Напротив прокурора сидела слезливая дама из Эльзаса, в трауре. Никто не мог понять ее окаменелого наречия — патуа. Рядом с ней — немец, настоящий солдат в штатском, — он и ходил, и ел, как по команде. Наш доктор в него влюбился, и они понимали друг друга с полуслова. За немцем сидел молодой парижанин, но какой парижанин! Весь как на шарнирах. Ни минуты покоя! Он рассказал, что был на службе у какого-то французского консула в Канаде. Видно, поднакопил там немного деньжат, вернулся в Париж, спустил все до сантима и теперь… едет обратно в Америку. Зачем? Сам не знает. Просто так… что бог пошлет. А вид у него самого счастливого в мире человека. В этом отношении еще оригинальнее показался мне молодой человек, сидевший рядом с ним, тоже парижанин. Сначала я думал, что все они отправились на экскурсию в Чикаго, и потому спросил его: «Вы, конечно, на выставку?»
— О нет, пока что в Нью-Йорк.
— У вас там родственники, близкие?
— Никого. Еду просто так, подыскать какую-нибудь работу.
Не знает ни словечка по-английски, не имеет никакой профессии, да и где бы он мог работать — хил, легкомыслен. Пособи, господи! Но веселее, беспечнее человека я не встречал. Завидую таким натурам.
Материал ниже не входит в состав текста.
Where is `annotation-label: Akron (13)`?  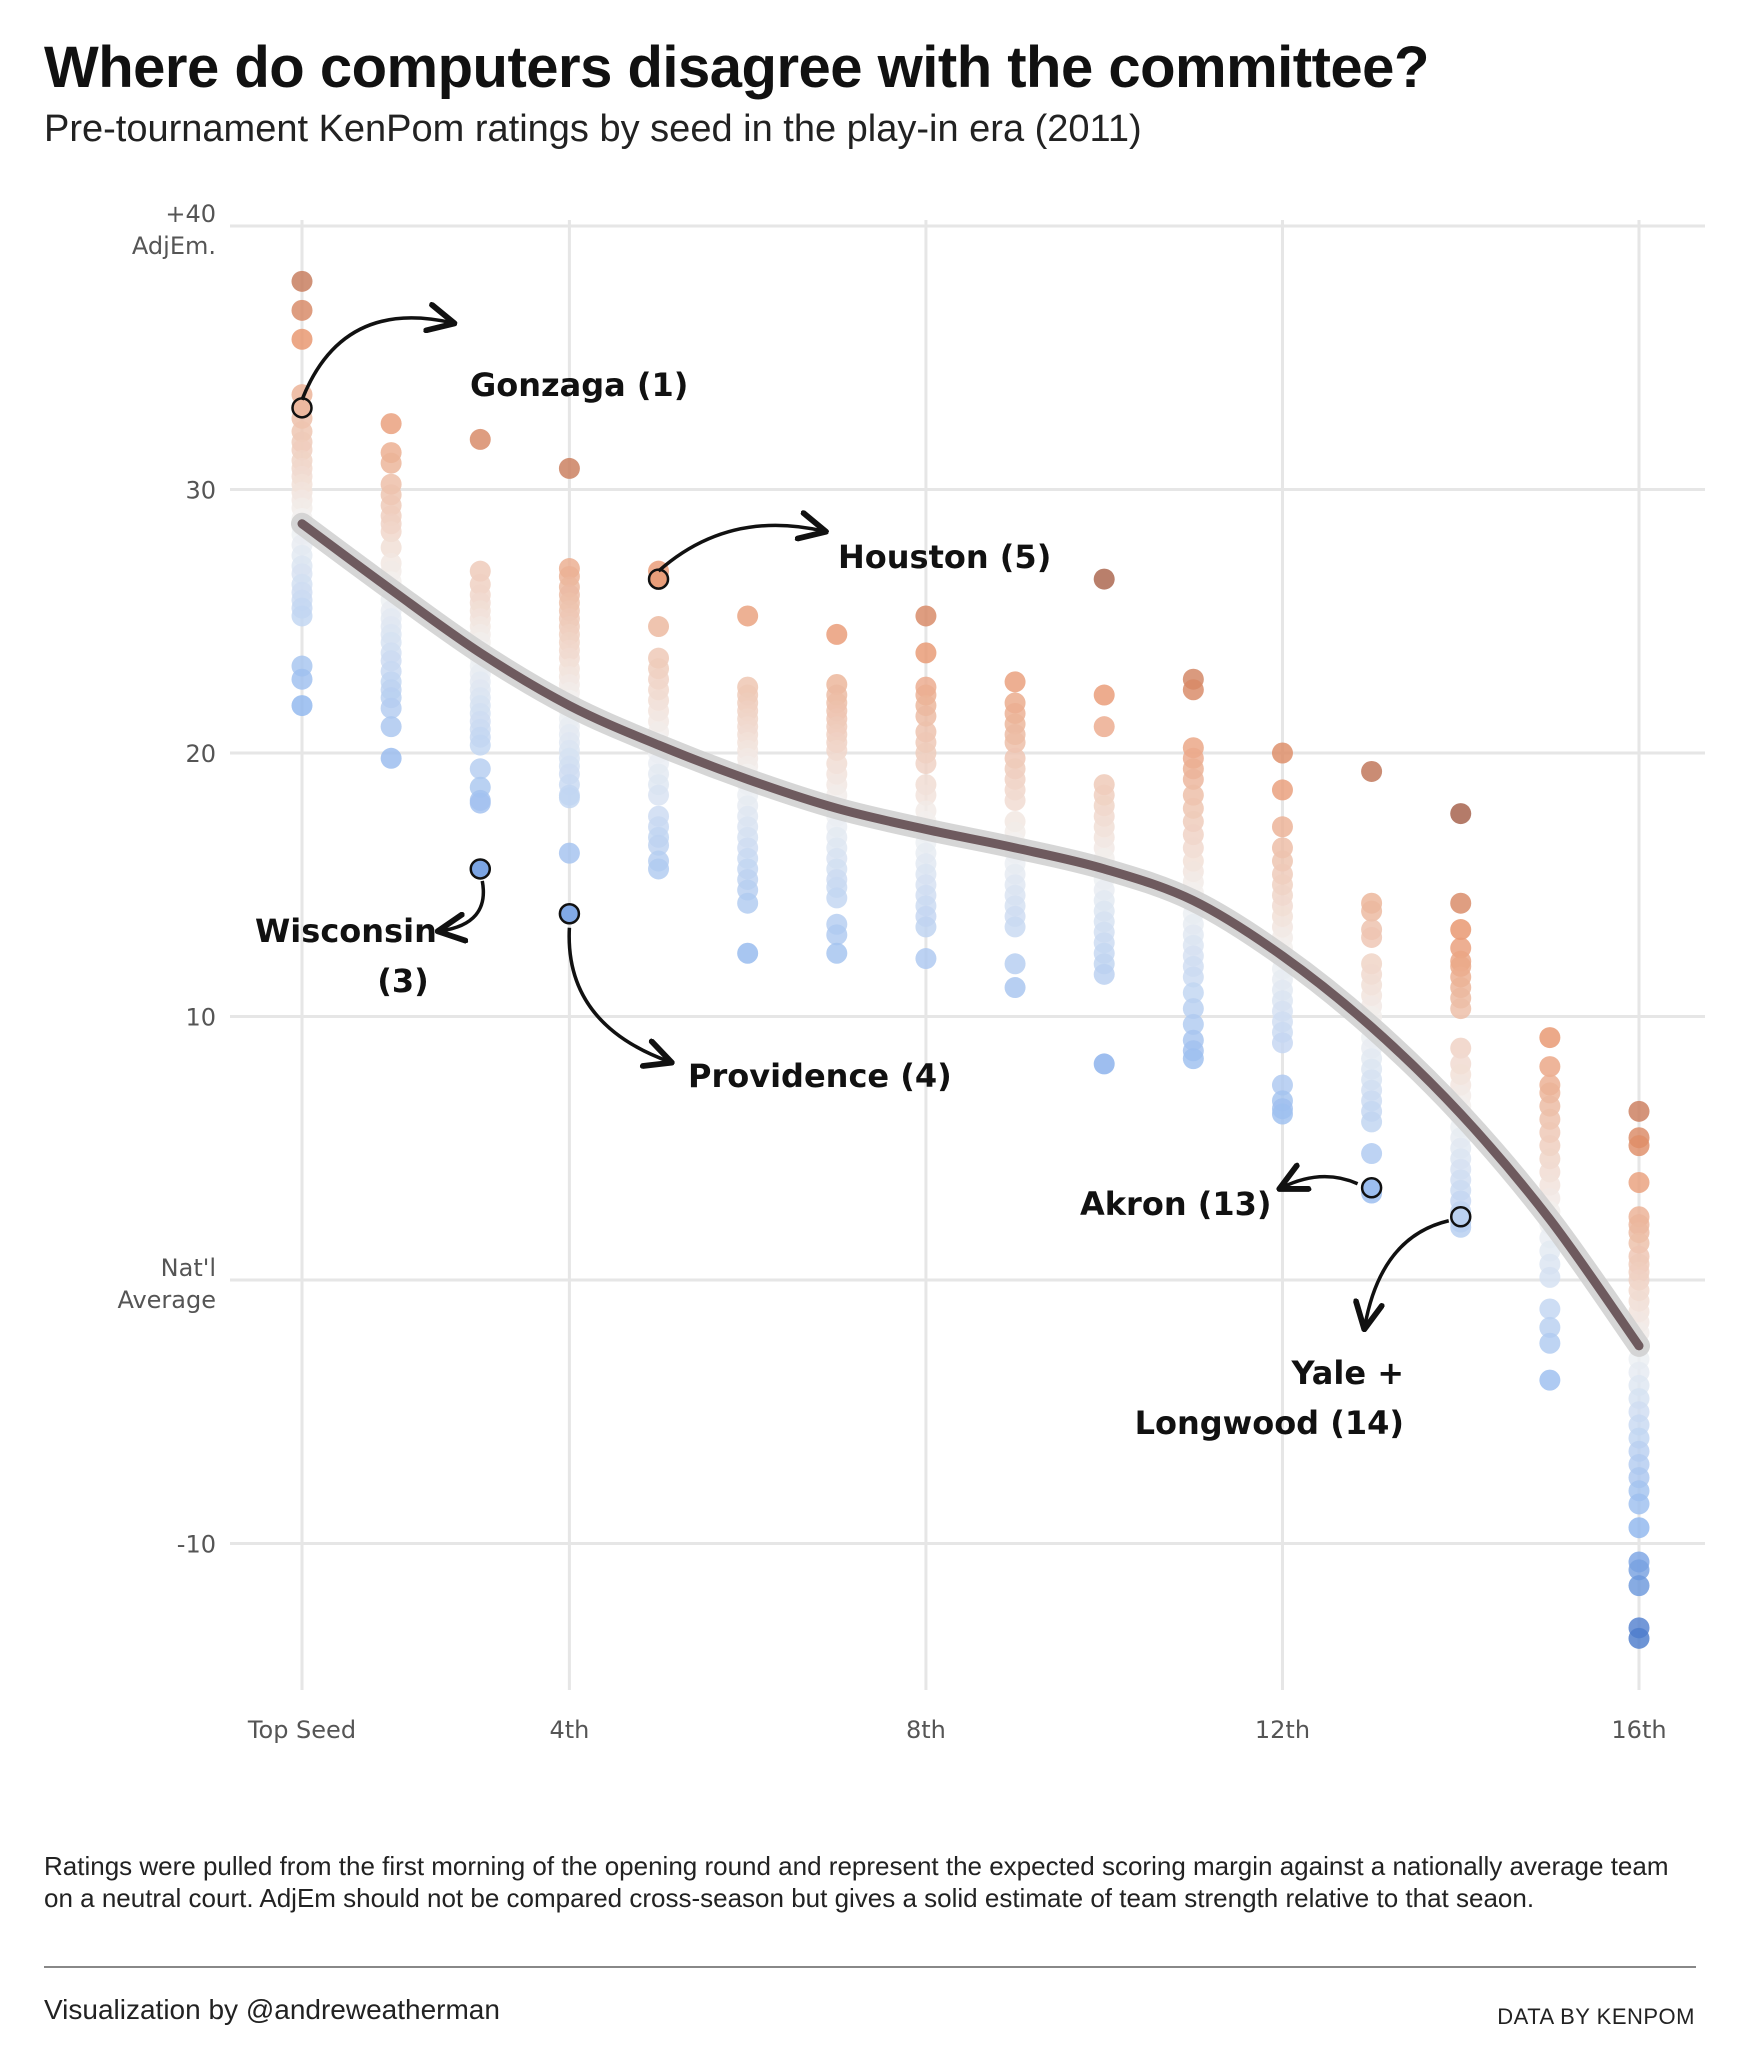 annotation-label: Akron (13) is located at coordinates (1176, 1204).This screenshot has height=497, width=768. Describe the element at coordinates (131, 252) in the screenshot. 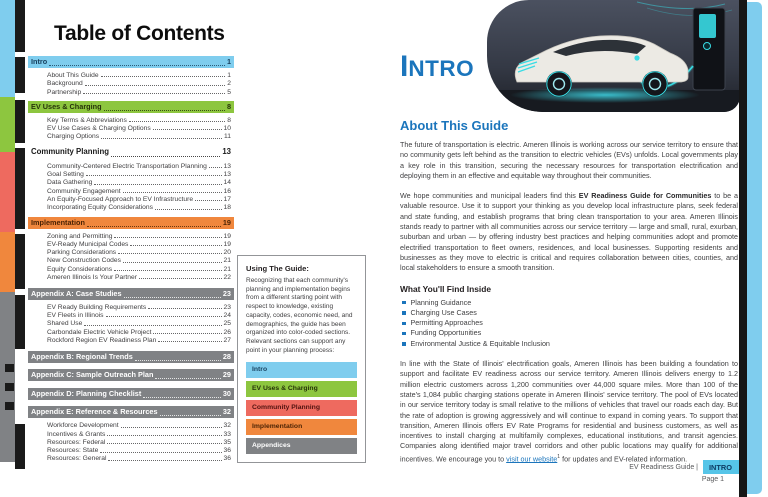

I see `toc-item: Parking Considerations 20` at that location.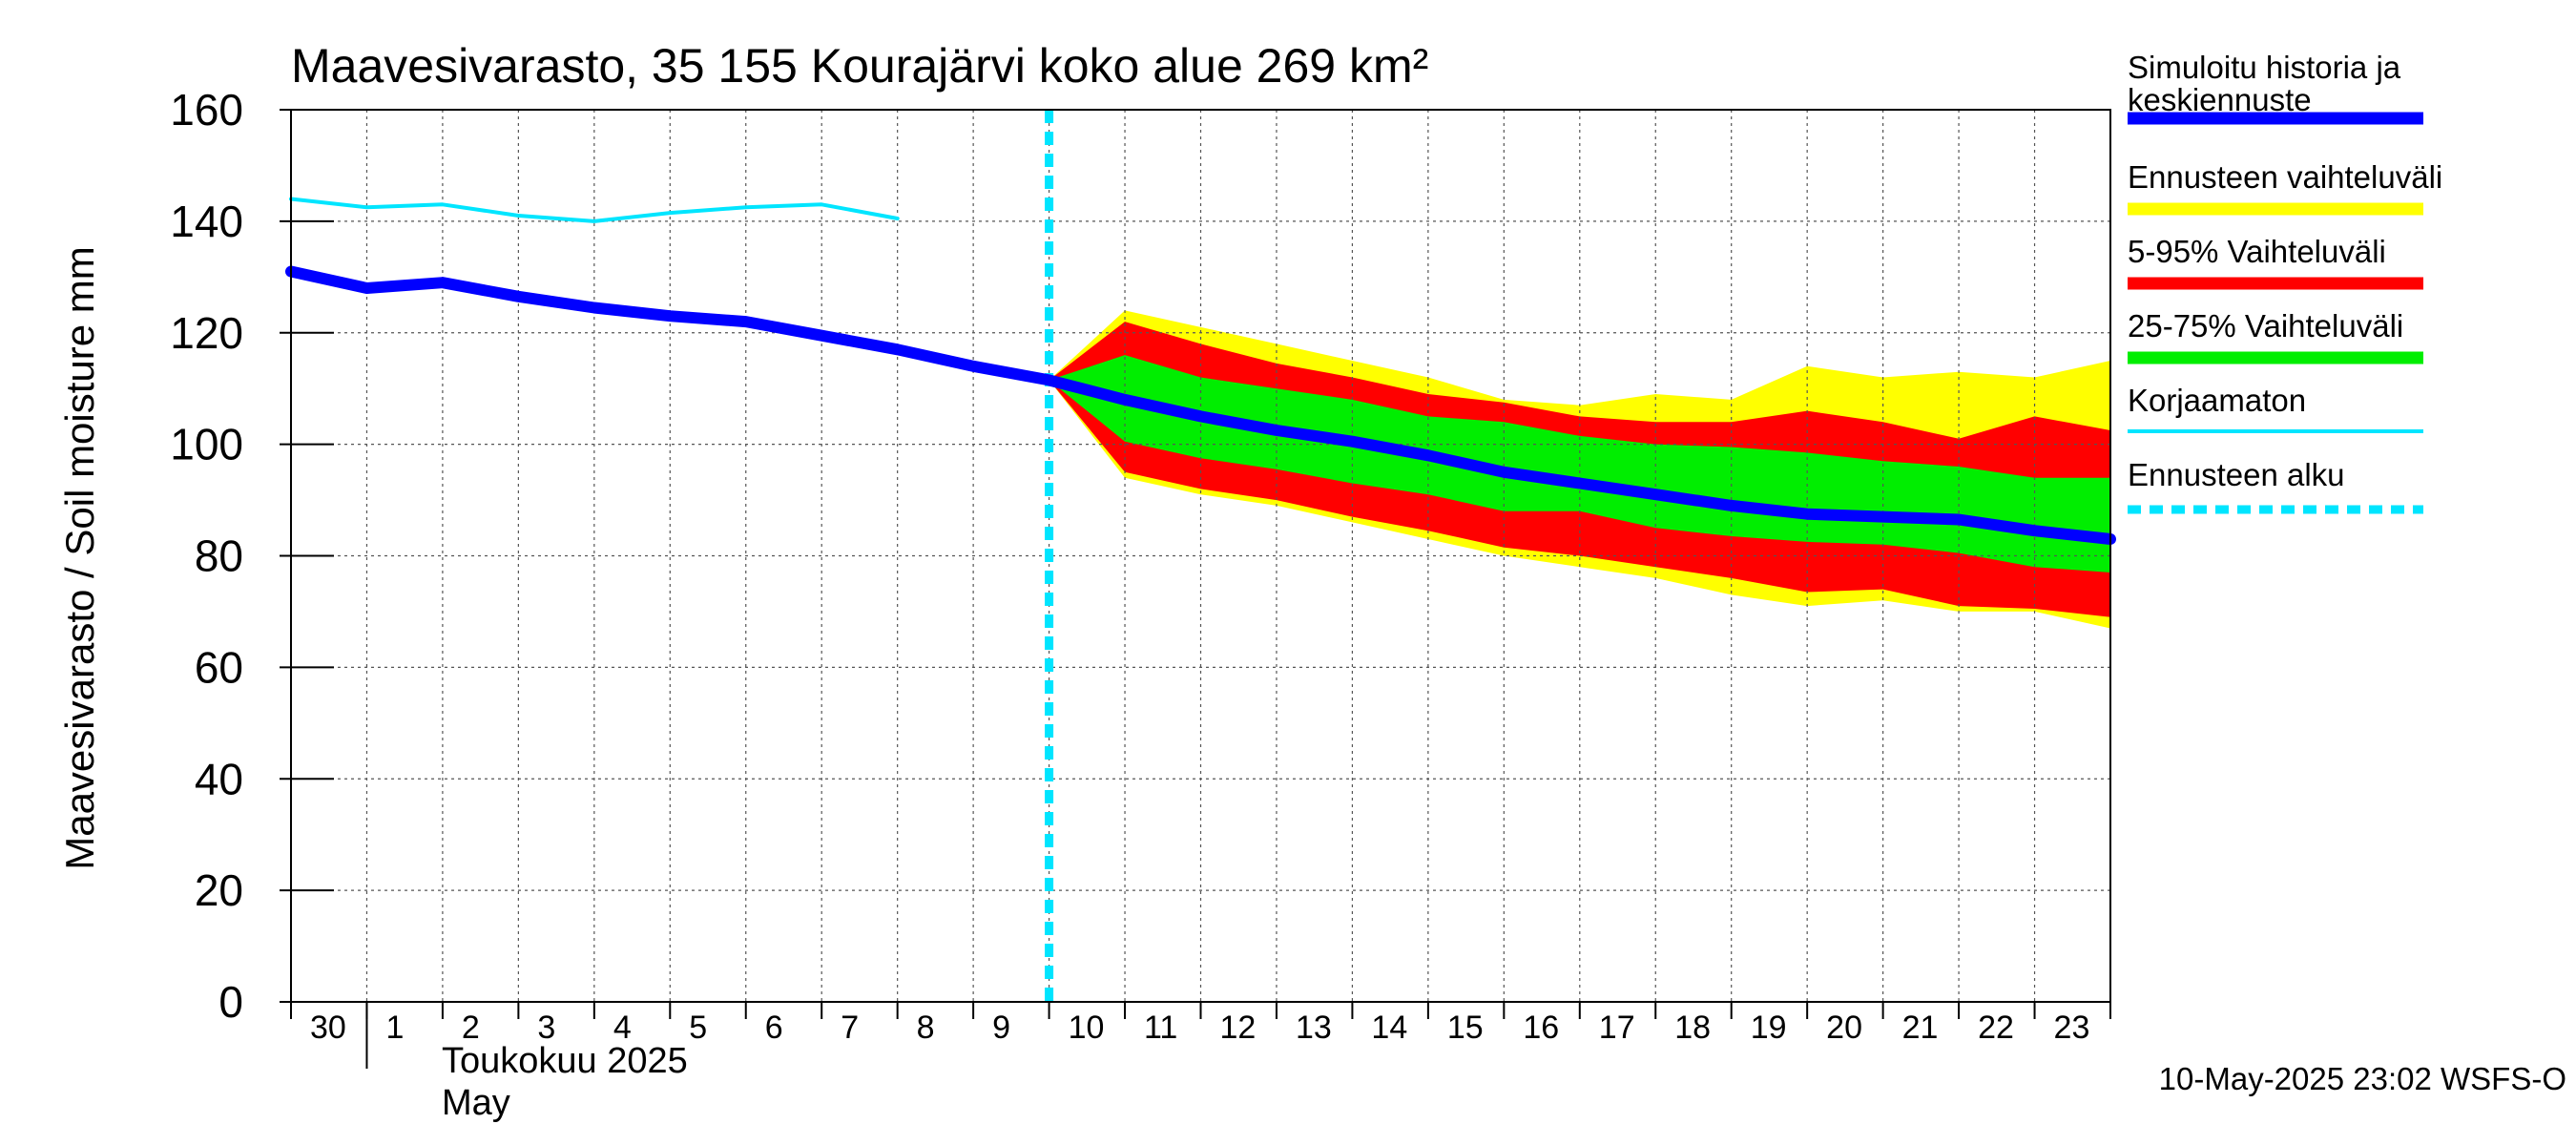  What do you see at coordinates (2257, 252) in the screenshot?
I see `legend-label-2-0: 5-95% Vaihteluväli` at bounding box center [2257, 252].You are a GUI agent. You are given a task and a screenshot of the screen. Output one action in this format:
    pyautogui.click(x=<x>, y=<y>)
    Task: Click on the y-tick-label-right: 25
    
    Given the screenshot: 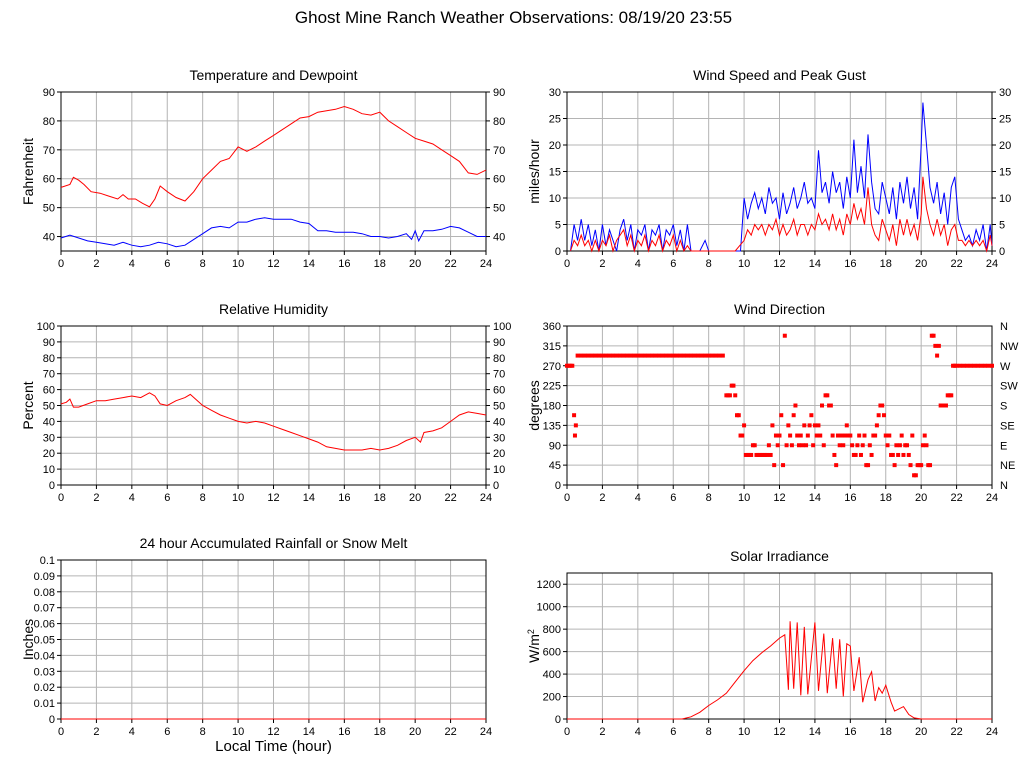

Подле этого бедолаги сидел пожилой француз с сыном. Отца мы прозвали дядюшкой Ватко, потому что он показался нам похожим на нашего, болгарского дядюшку Ватко. Дядюшка Ватко — художник, расписывает стены, его сын — чертежник. Они тоже ехали в страну миллиардов в поисках счастья. За соседним столом сидели пять разнокалиберных камелий и другие. В компании с молодыми парижанами они переворачивали вверх дном весь пароход. Пассажиры грудились, чтобы поглазеть на их фортели, которые иногда принимали слишком вольный характер.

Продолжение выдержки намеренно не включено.